START TEXT SHOWN

Temperature monitoring more important than ever in healthcare
Monday, Mar 18th 2013
As more condition-sensitive medication and tools - supplies which can break down when stored under non-ideal environmental conditions - are utilized in healthcare, the need for temperature monitoring becomes even more paramount.
According to an earlier report from Pharmaceutical Commerce, approximately 70 percent of all global pharmaceutical products will need to be stored under specific cool conditions by 2014. This trend is primarily being driven by the increased use of biological materials to make pharmaceutical products and as goods and services are shipped farther away from their point of origin. However, the research predicted that soon just about all medicine and healthcare instruments will be stored in locations where temperature monitors are present.
"It's important to note that not all biologics require cold-chain handling, nor are all small-molecule products free of that requirement," said Nick Basta, editor in chief of Pharmaceutical Commerce and a co-author of the report. "But when you look at how national and international regulations are evolving, you see that even room-temperature products will soon require additional monitoring steps that add complexity to the transportation process."

END TEXT SHOWN
START MATERIAL SHOWN

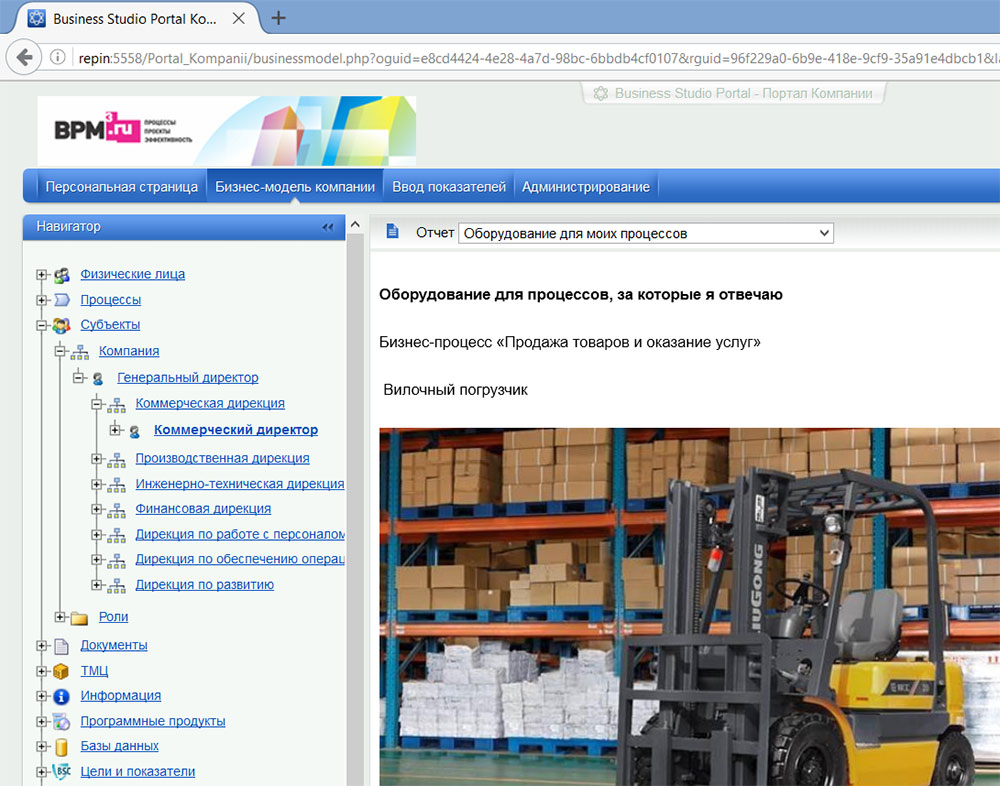Collapse the Субъекты tree node
Screen dimensions: 1000x786
click(x=41, y=325)
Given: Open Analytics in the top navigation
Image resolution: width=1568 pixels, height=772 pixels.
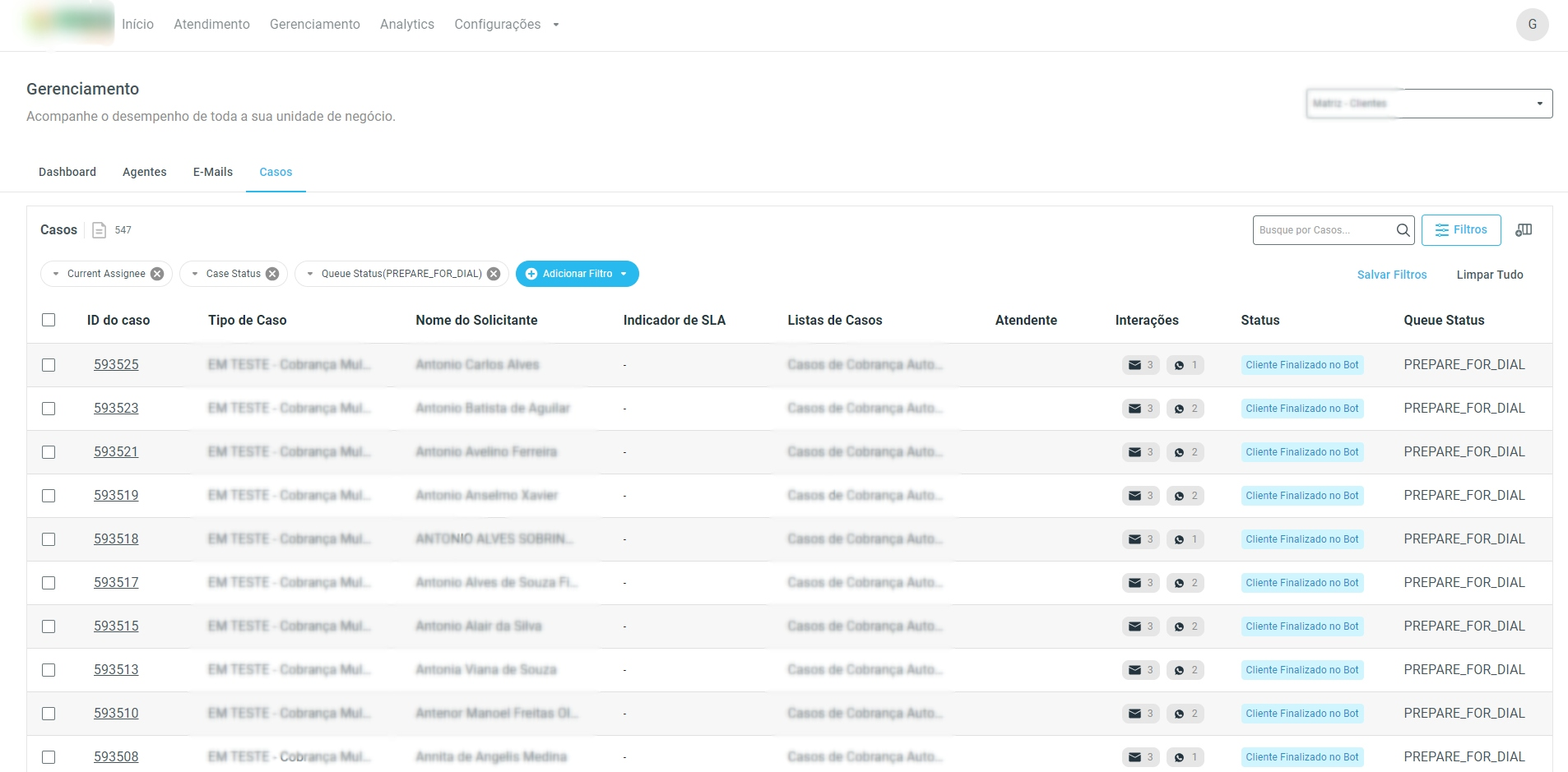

END MATERIAL SHOWN

TASK DIRECTIONS →
Output the complete article on temperature monitoring in healthcare word for word. None of the data has any bearing on what follows.

REPLY →
Temperature monitoring more important than ever in healthcare
Monday, Mar 18th 2013
As more condition-sensitive medication and tools - supplies which can break down when stored under non-ideal environmental conditions - are utilized in healthcare, the need for temperature monitoring becomes even more paramount.
According to an earlier report from Pharmaceutical Commerce, approximately 70 percent of all global pharmaceutical products will need to be stored under specific cool conditions by 2014. This trend is primarily being driven by the increased use of biological materials to make pharmaceutical products and as goods and services are shipped farther away from their point of origin. However, the research predicted that soon just about all medicine and healthcare instruments will be stored in locations where temperature monitors are present.
"It's important to note that not all biologics require cold-chain handling, nor are all small-molecule products free of that requirement," said Nick Basta, editor in chief of Pharmaceutical Commerce and a co-author of the report. "But when you look at how national and international regulations are evolving, you see that even room-temperature products will soon require additional monitoring steps that add complexity to the transportation process."